Research doesn’t mean relief for the millions of Americans suffering from mental illness.
Scientific discovery, though valuable, translates only roughly into enhanced services, which are more important than ever in our rough economic times. While increased funding for research on stigmatized and poorly understood conditions is laudable, we mustn’t conflate it with adequate assistance for those in need. It’s not enough to support research; the conversation should also emphasize services that are grounded in science and tackle the effects of mental illness in the community.
"Knowing something in the laboratory, even writing about it in journals and presenting that research at professional meetings, doesn’t necessarily translate into practice," said Michael Flaum, the director of the Iowa Consortium on Mental Health and a University of Iowa clinical psychiatry professor. Flaum sees the consortium’s main goal as facilitating that translation to improve Iowans’ access to quality mental-health services.
All things considered, the UI’s funding for research is in a fairly secure position. Even in the midst of the worst recession since the Great Depression, the last fiscal year saw a 9 percent growth in external funding for faculty research. And UI graduate Roger L. Koch, in an admirable move, donated $1 million to a fund for interdisciplinary research into bipolar disorder with the aim of determining treatment and prediction of the illness — a boon for anyone who struggles with the difficult condition.
Americans need funding for services as well, though. According to the Substance Abuse and Mental Health Services Administration’s National Survey on Drug Use and Health, 45.1 million American adults experienced mental illness in 2009. While this is not a sharp increase from the 2008 number, it still highlights the importance of effective treatment, surveillance, and assistance. In addition, only 37.9 percent of people with a mental illness (60.6 percent of those with a severe mental illness) received any form of treatment.
On the state level, the National Alliance on Mental Illness gave Iowa’s mental-health resources a "D" grade in 2009. Iowa Legislature candidates have criticized the state for providing unpredictable funding for mental-health and disability services. And the Iowa State Association of Counties lists improved mental-health funding first on its human-services agenda, protesting the $8 million reduction in mental-health funding from fiscal 2010 to fiscal 2011.

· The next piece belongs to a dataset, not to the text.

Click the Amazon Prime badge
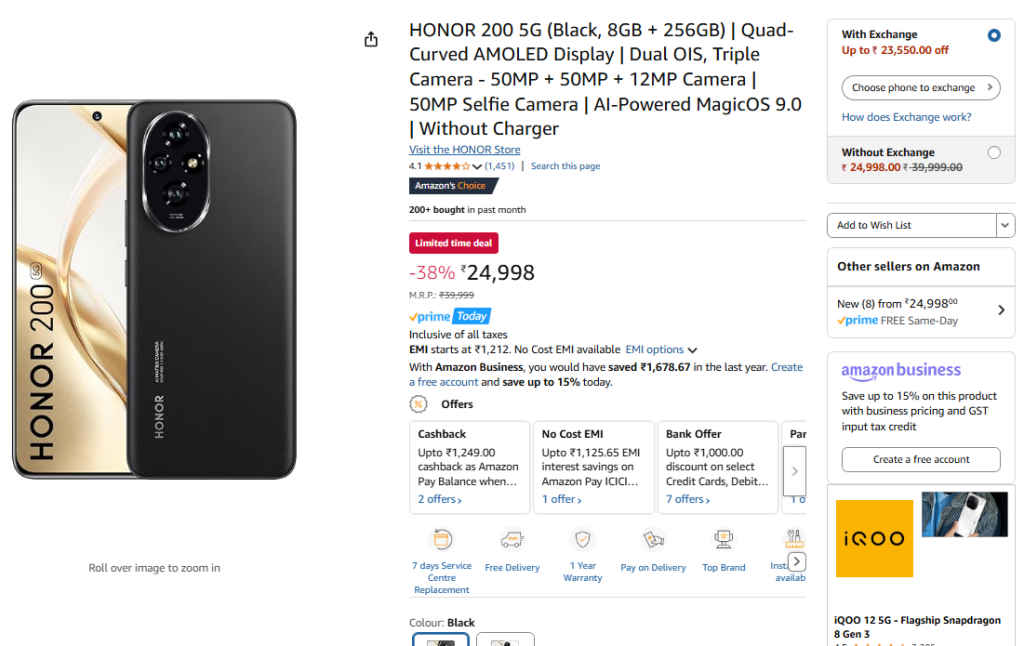 (x=432, y=316)
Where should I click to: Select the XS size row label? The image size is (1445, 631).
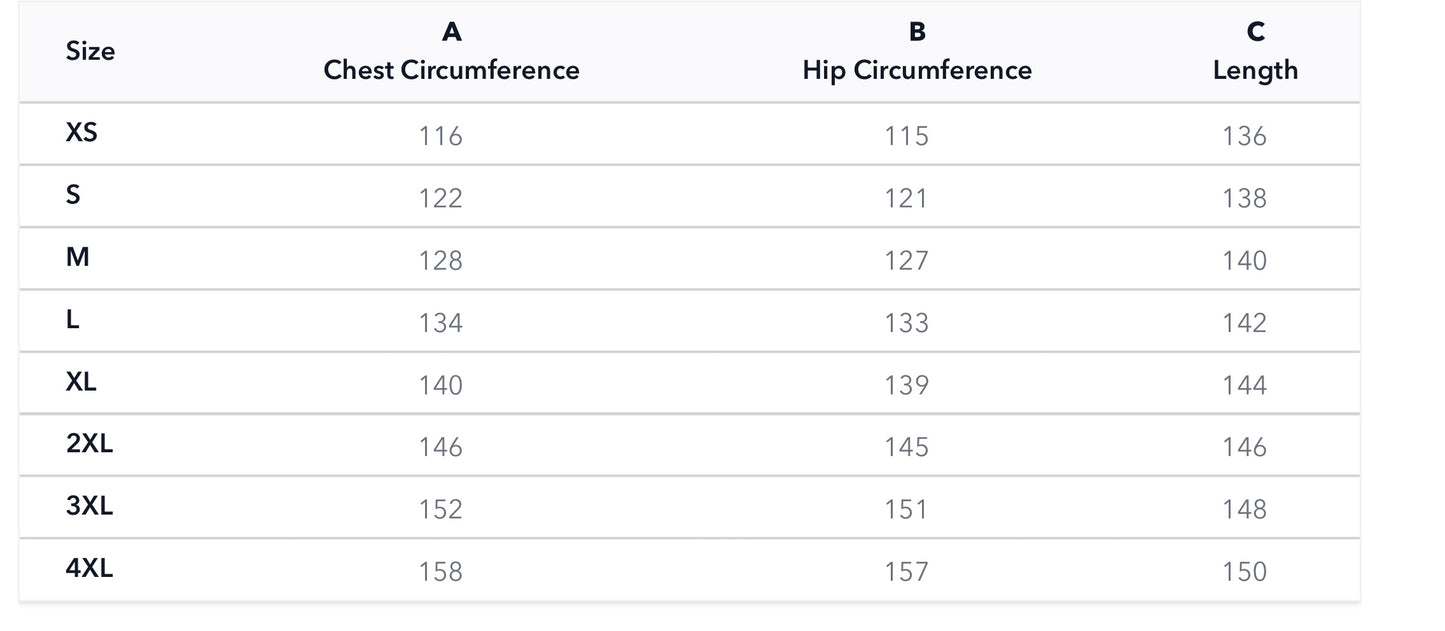click(x=81, y=132)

"In times of tight funding climates, which we’re now very much in, the first thing that gets cut is any kind of education, training, and supervision dollar [for mental-health issues]," Flaum said. "There has been increased utilization of mental- and behavioral-health services over the last few years… but there has not been a proportional increase in providers and funding."
Here in Johnson County, the Board of Supervisors’ strategic mental-health/disability services plan for the coming years contains a distressing analysis. While the plan states that the services in 2009 were adequate, "significant county population growth in the past eight and one-half years, the state’s lack of appropriate funding for growth … and lack of hospital beds are causing severe stress to the Johnson County mental-health/disability budget."
To make matters worse, federal stimulus money expires in the middle of this financial year, leaving mental-health funding in a tenuous position right when dire economic straits have increased their demand. Difficult economic times increase the need for mental-health assistance, Flaum said, because they tend to trigger latent predispositions for mental illness.
This is reflected in the aforementioned Substance Abuse and Mental Health Services Administration data — in 2009, unemployed persons experienced suicidal ideation at nearly twice the rate of those with full-time employment. Economic downturns damage more than just pocketbooks.
So while funding advances in mental illness treatments are commendable, we also need to improve services for those already suffering. It is difficult to argue in times of budgetary crisis for increased funding, but we must facilitate the movement of knowledge from the laboratory to the hospital.
Scientific advancement should not overwhelm the use of new information.
Otherwise, while it may help those in 2025, today’s research will not help today’s sick.